Figure 5(b) shows the stress distribution after mining 200 m along the 93_u05 working face (Step 2). As this process is modelled, the abutment stress affects an area around the goaf of the underlying coal seam. The vertical stresses of the 93_u05 and 93_l07 working faces are superposed onto each other. The area of maximum stress (68 MPa) is located where the advanced abutment pressure of the 93_u05 face overlaps the lateral abutment stress of the 93_l07 working face; it is located 9 m in front of the 93_u05 working face.

Step 3 concerns the extraction of the 93_u05working face. Here, the lateral abutment stress of the 93_u05 working face increases because the suspension area of the main roof of the 93_l07 working face expands (Figure 5(c)). The peak values of vertical stress between the 93_u05 and 93_d07 working faces both also increase, reaching 75 MPa (with a stress concentration factor of 4.3). In the area of the 93_l07 goaf, the stress at the edge of goaf is relatively low. Here, the vertical stress increases due to the expansion of mining area, which leads to a continuous compaction of the internal rock, thereby increasing its strength. The stress transmits from the upper strata of rock to the bottom, and parts of the area recover to their original rock stress.

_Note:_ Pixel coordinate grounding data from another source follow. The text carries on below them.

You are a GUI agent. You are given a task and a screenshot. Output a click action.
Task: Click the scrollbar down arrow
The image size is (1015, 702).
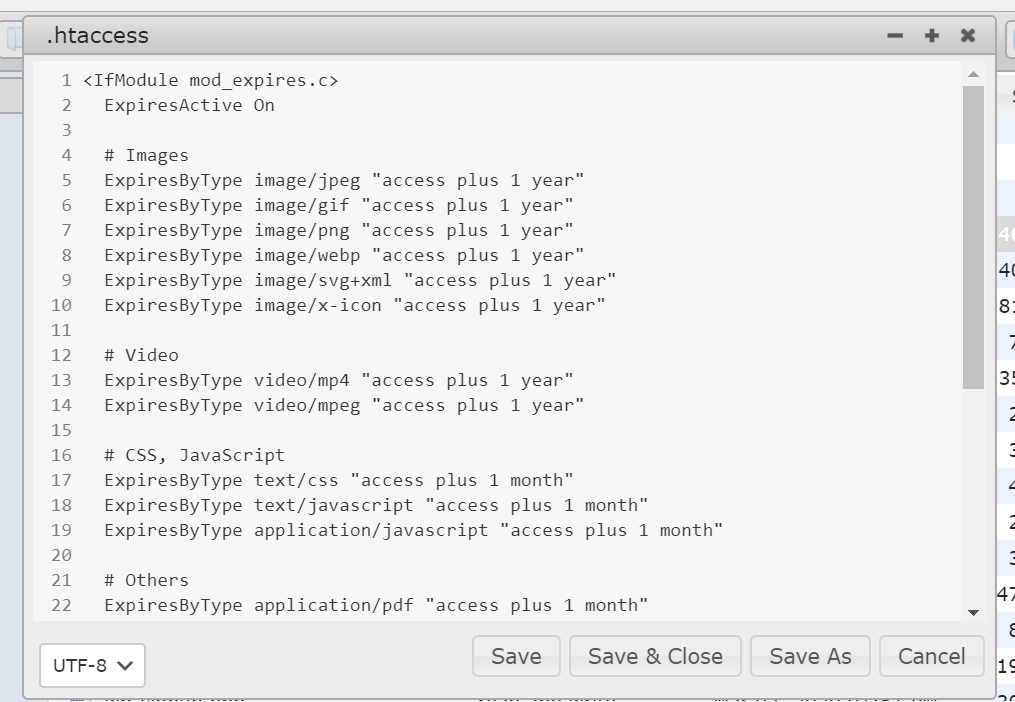tap(973, 612)
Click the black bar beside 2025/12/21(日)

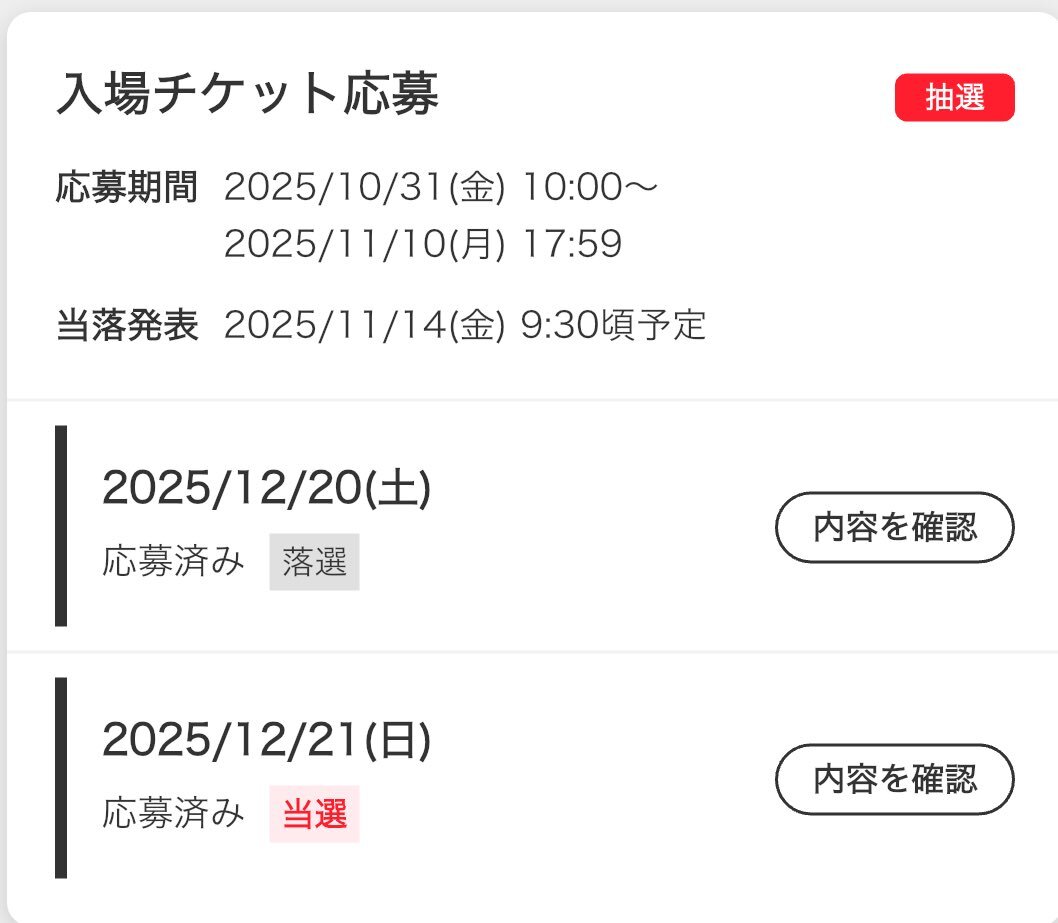click(x=62, y=775)
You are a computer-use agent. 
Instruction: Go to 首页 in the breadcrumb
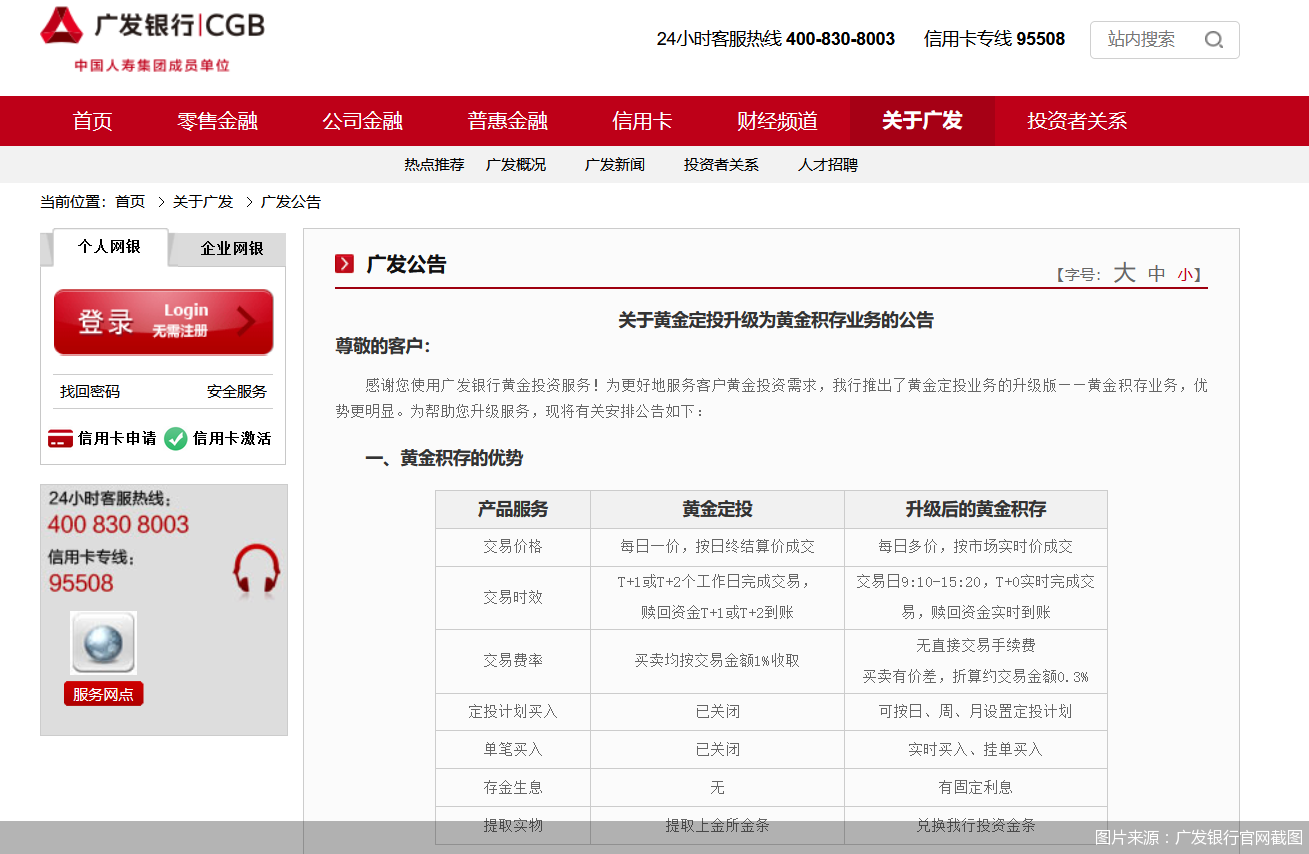coord(130,202)
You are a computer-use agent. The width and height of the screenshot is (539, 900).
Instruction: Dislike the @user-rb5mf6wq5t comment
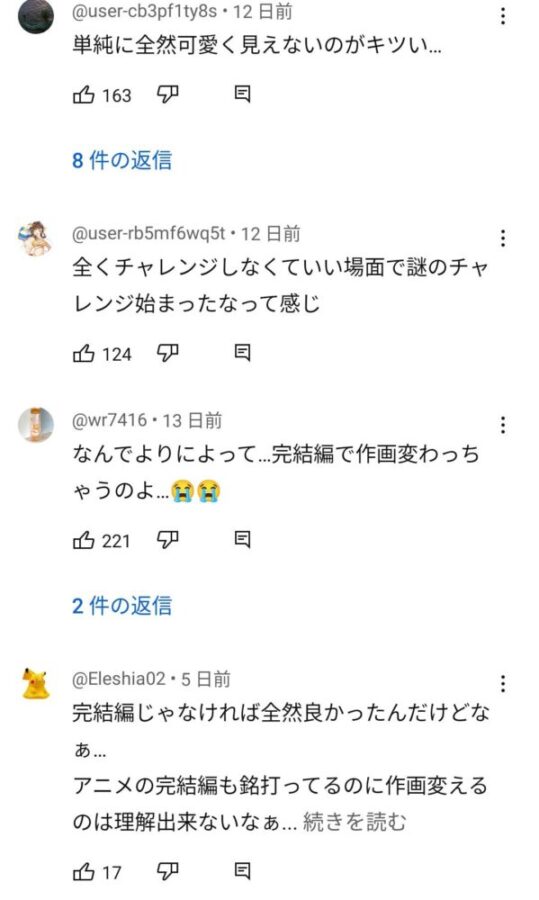[x=168, y=354]

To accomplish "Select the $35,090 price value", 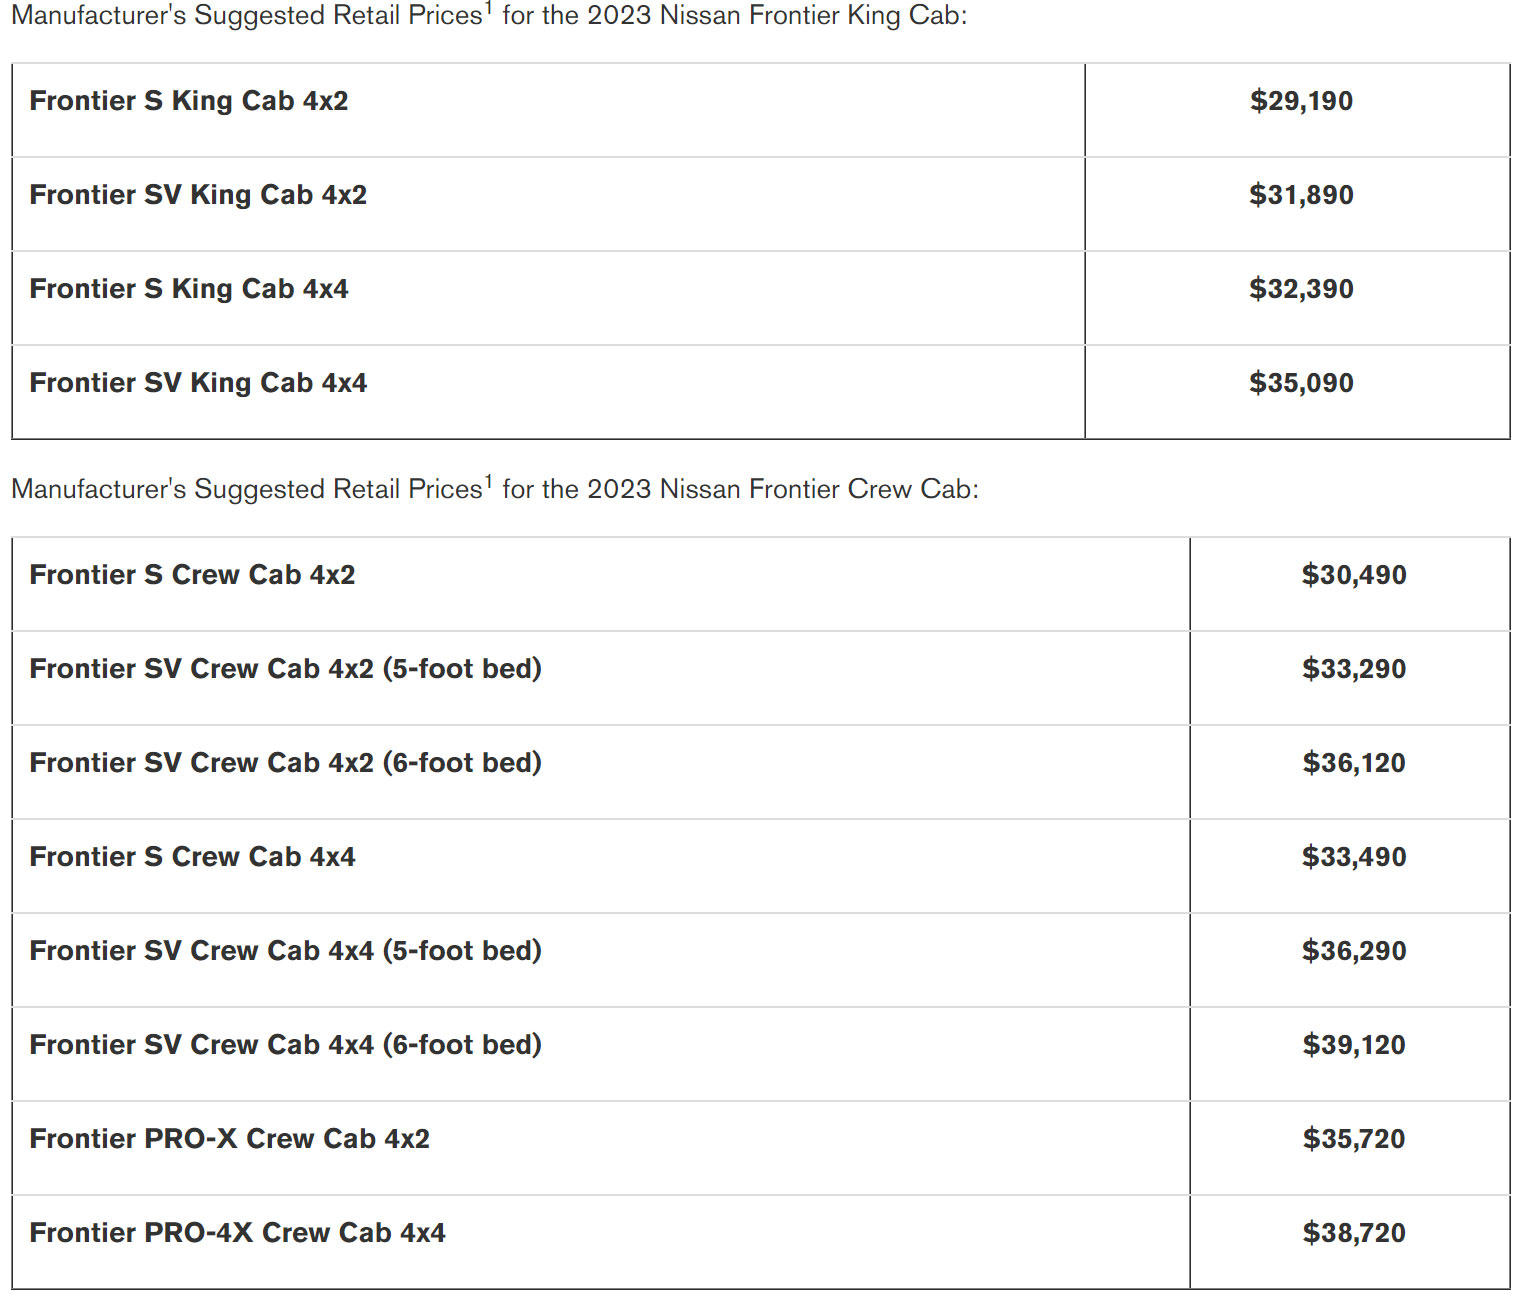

Figure 5(d) shows the stress distribution after the extraction of the 93_u03 working face in Step 4. The following observations can be made:(1)The vertical stress field in the no. 3_l coal seam can be divided into three zones: a zone with increased stress, a zone with reduced stress, and a zone with intact rock stress. The zone with increased stress includes zones with superposition of stress and without superposition of stress (i.e., a single working face).(2)The vertical stress increases in each working face in the area around the no. 3_l coal seam. This is manifested in two kinds of zones with stress superposition: zones with superposed lateral abutment stress between two working faces and zones where the advanced abutment stress of a given working face superposes with the lateral abutment stress of the other working face. The latter type of zone has larger peak stress and subsequently has a more significant influence on the no. 3_l coal seam.(3)Though there are zones with raised stress, there are also zones with reduced vertical stresses, such as the unloading area of the excavation of mining roadway and the edge of the goaf. The mining roadway is arranged along the area with reduced stress so that the negative influence of vertical stress on the stability of the roadway is diminished.(4)As shown in Figure 5(d), because the 93_l07 working face is located in the no. 3_l coal seam, the stress caused by the superposition of the abutment stress of the 93_l07 working face and the abutment stress of the 93_u05 working face is very high. As a result, if the upper mining roadway of the 93_l05 working face is arranged as a gob-side entry, both its location and the supporting method used should be chosen carefully.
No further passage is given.